Embedding security into chips is futile, says expert

Sophos' Cluley questions whether McAfee deal will benefit Intel customers

"The Intel-McAfee merger doesn't make any sense from an embedded security point of view," according to industry expert Graham Cluley.

The merger is expected to see McAfee security technology being embedded into Intel chips, in line with McAfee CEO Dave DeWalt's vision of security being incorporated into every level of of the IT infrastructure.

This vision may fall foul of the EU, however, which is concerned that an embedded security solution would be anti-competitive given how widespread Intel's chips are.
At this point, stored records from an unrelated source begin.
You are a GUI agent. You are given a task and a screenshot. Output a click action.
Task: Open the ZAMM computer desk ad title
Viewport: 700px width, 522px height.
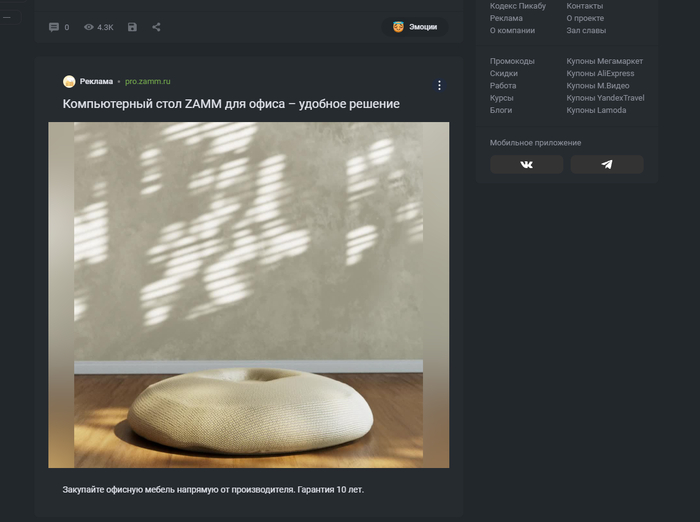[231, 104]
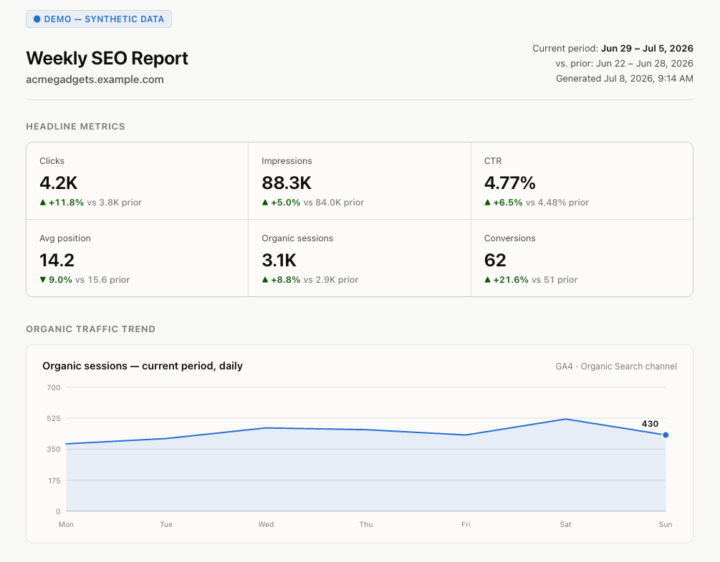Click the Weekly SEO Report title
The width and height of the screenshot is (720, 562).
[x=107, y=58]
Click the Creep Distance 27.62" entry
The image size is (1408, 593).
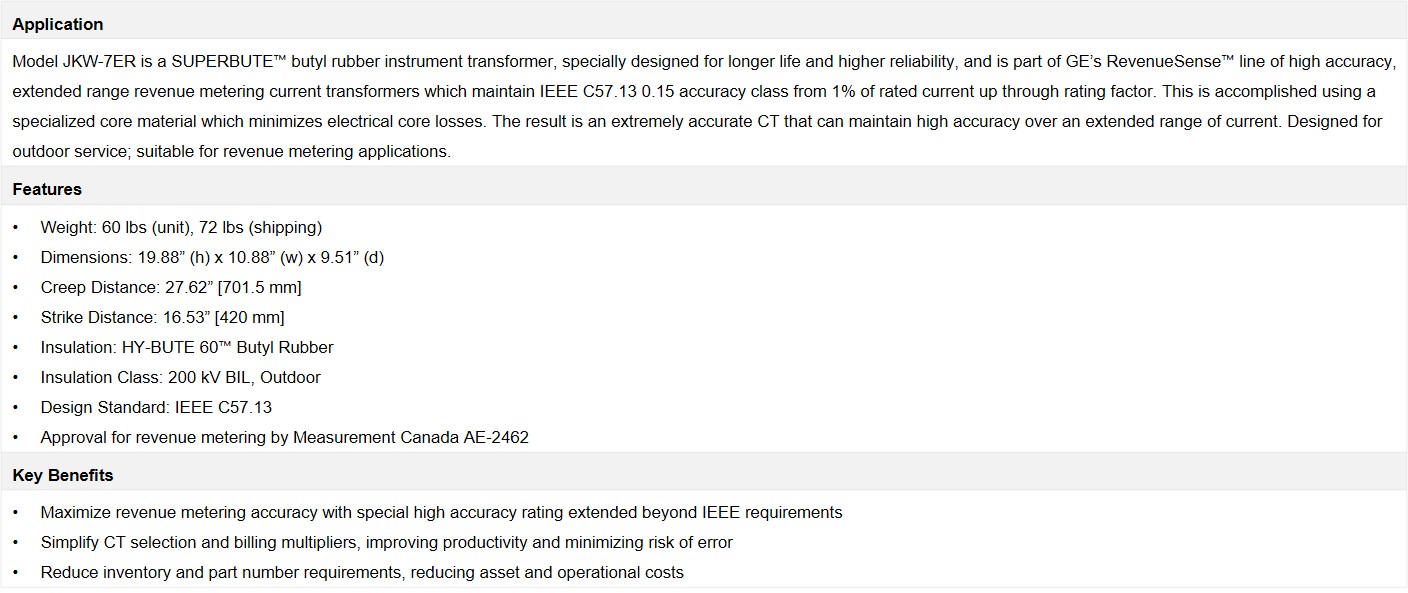pos(170,287)
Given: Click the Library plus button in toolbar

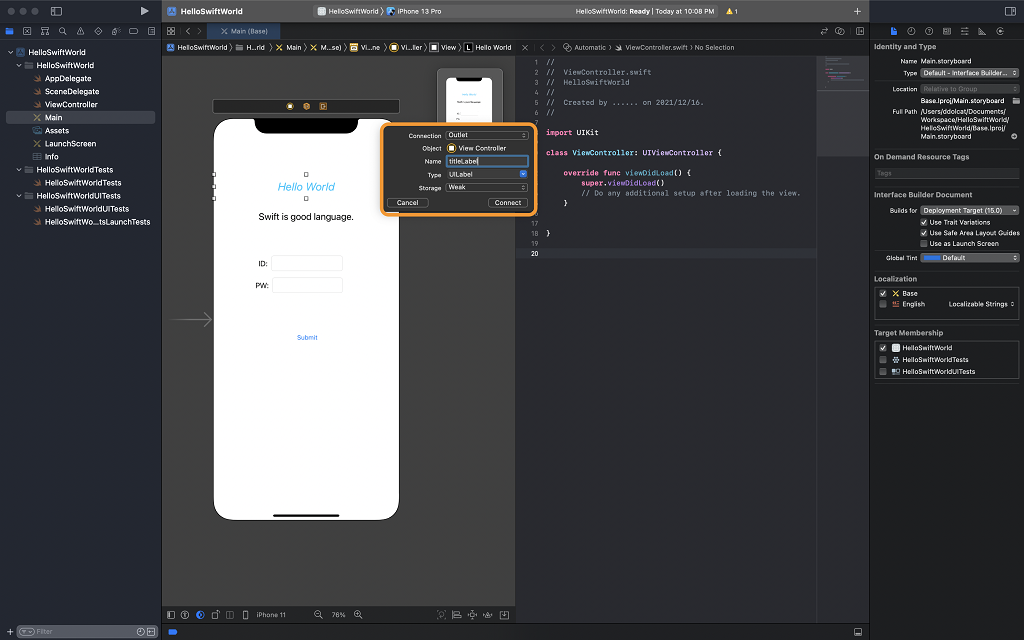Looking at the screenshot, I should pyautogui.click(x=857, y=11).
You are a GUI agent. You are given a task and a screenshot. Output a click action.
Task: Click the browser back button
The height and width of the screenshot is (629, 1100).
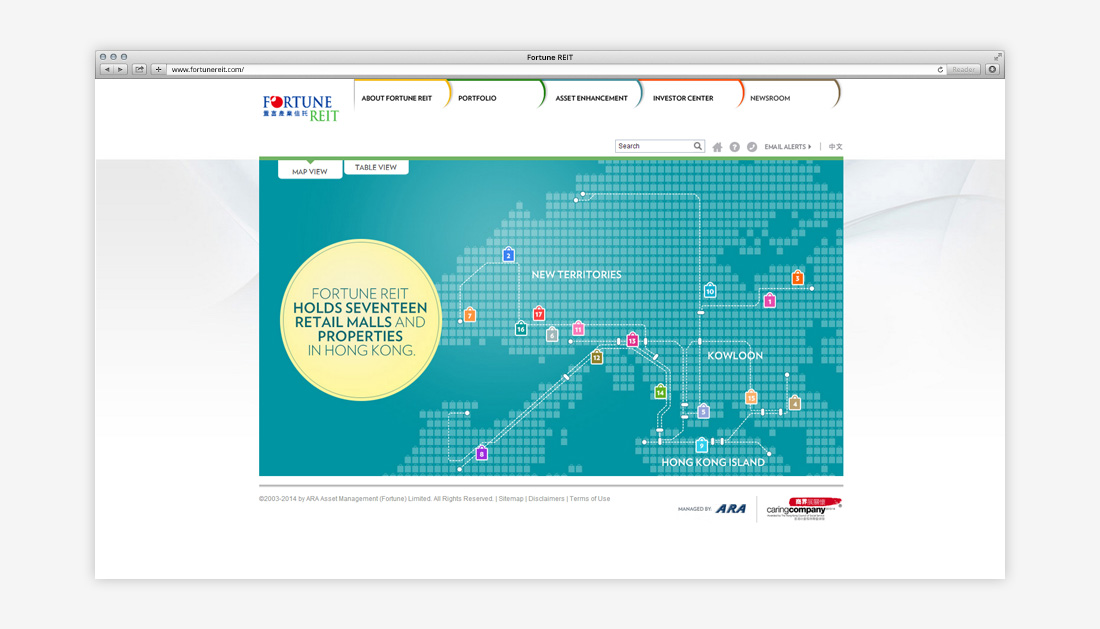tap(107, 69)
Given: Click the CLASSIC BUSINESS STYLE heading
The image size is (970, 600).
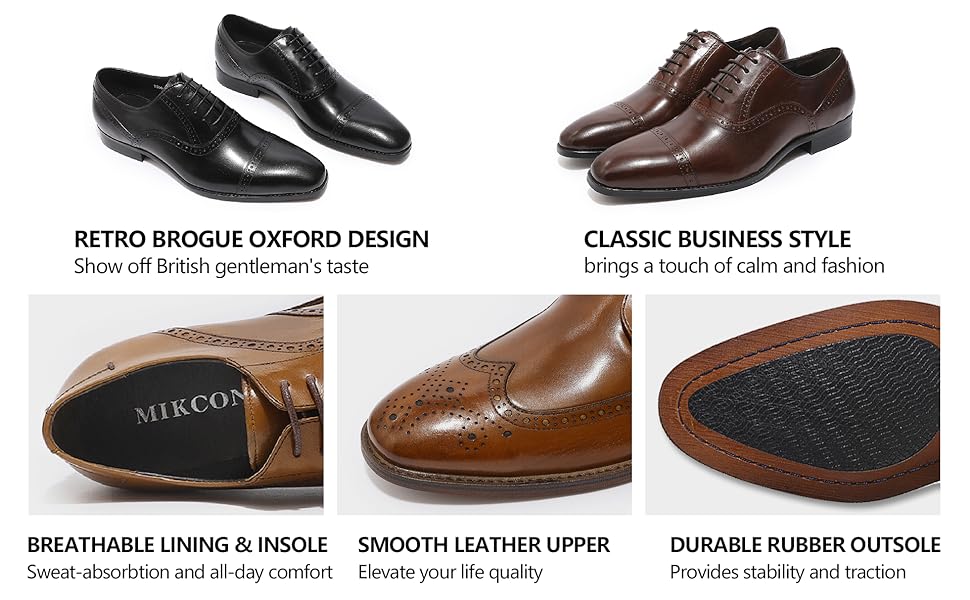Looking at the screenshot, I should pos(717,239).
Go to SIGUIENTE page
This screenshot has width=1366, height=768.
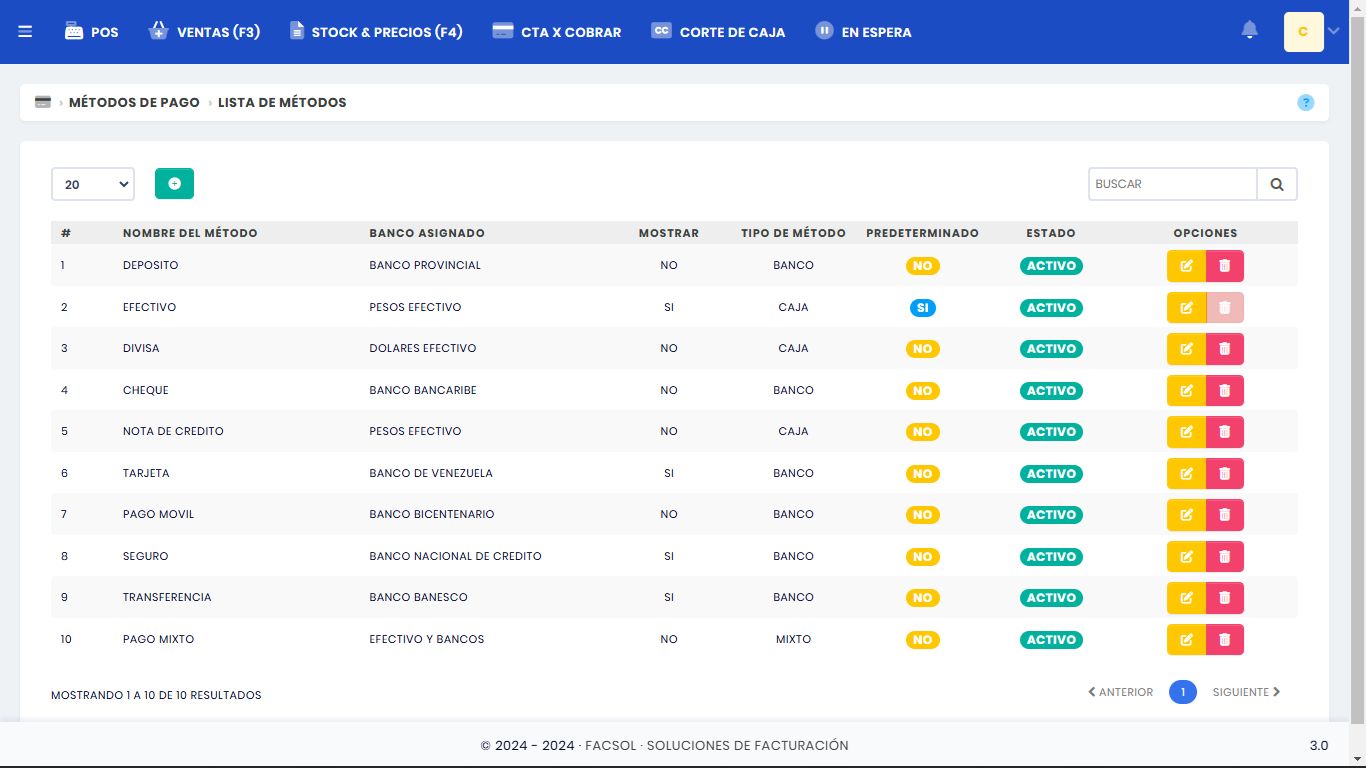tap(1246, 692)
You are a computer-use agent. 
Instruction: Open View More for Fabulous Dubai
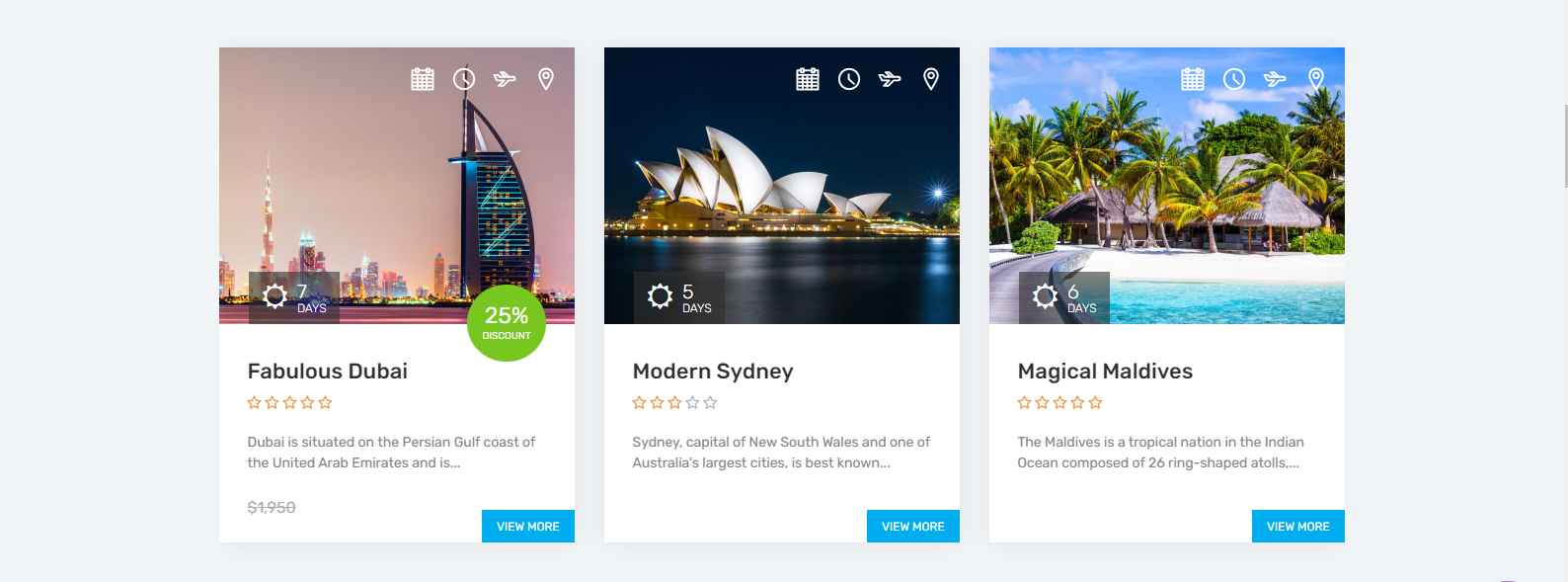click(528, 527)
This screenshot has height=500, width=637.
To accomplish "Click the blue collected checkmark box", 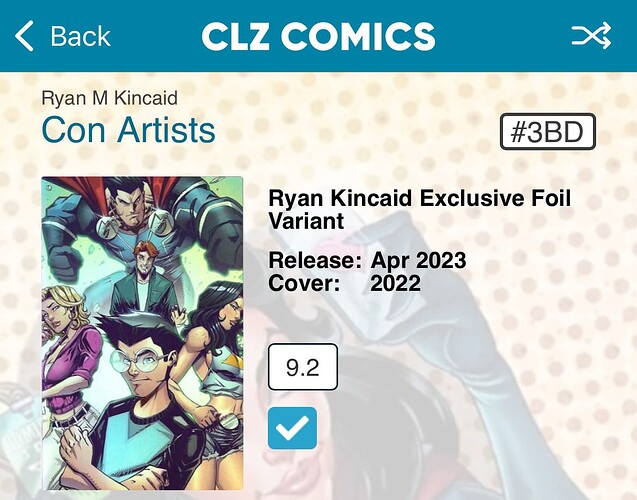I will click(292, 428).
However, Cluley, senior technology consultant at security vendor Sophos, argues that the firms' plan is not a viable strategy anyway.

"I can't see how the Intel-McAfee merger will benefit or bring greater security to Intel's customers. It doesn't really fit with Intel's portfolio," he said.

Cluley explained that the continually evolving threat landscape means that security mechanisms need to adapt quickly, making a hardware solution unviable.

"You can't update hardware. Trend Micro started as a hardware anti-virus company. You'd stick their dongle in your computer and it would try to protect you. It was a complete and utter failure.

"What Trend Micro did right is they then put all their money into email gateway protection and subsequently became an early driver of that bandwagon. As a result they became a major security company."

But he did concede that the deal made more sense once you stop expecting a new product range to emerge from it.

"The one way it might make sense is to recognise that security is a hot industry and that Intel wants to grow, meaning it makes sense for it to have a security division," Cluley argued.

"McAfee is a viable acquisition even if no new or combined products appear, as it's already a viable business. Intel will run it as a separate unit under the McAfee brand, and it will be a source of income for Intel."

Intel acquired McAfee for $7.68bn (£4.8bn) in August 2010, and according to a statement from Intel, released at the time, the stated strategy was to enable "...a combination of security software and hardware to better protect consumers, corporations and governments as billions of devices – and the server and cloud networks that manage them – go online.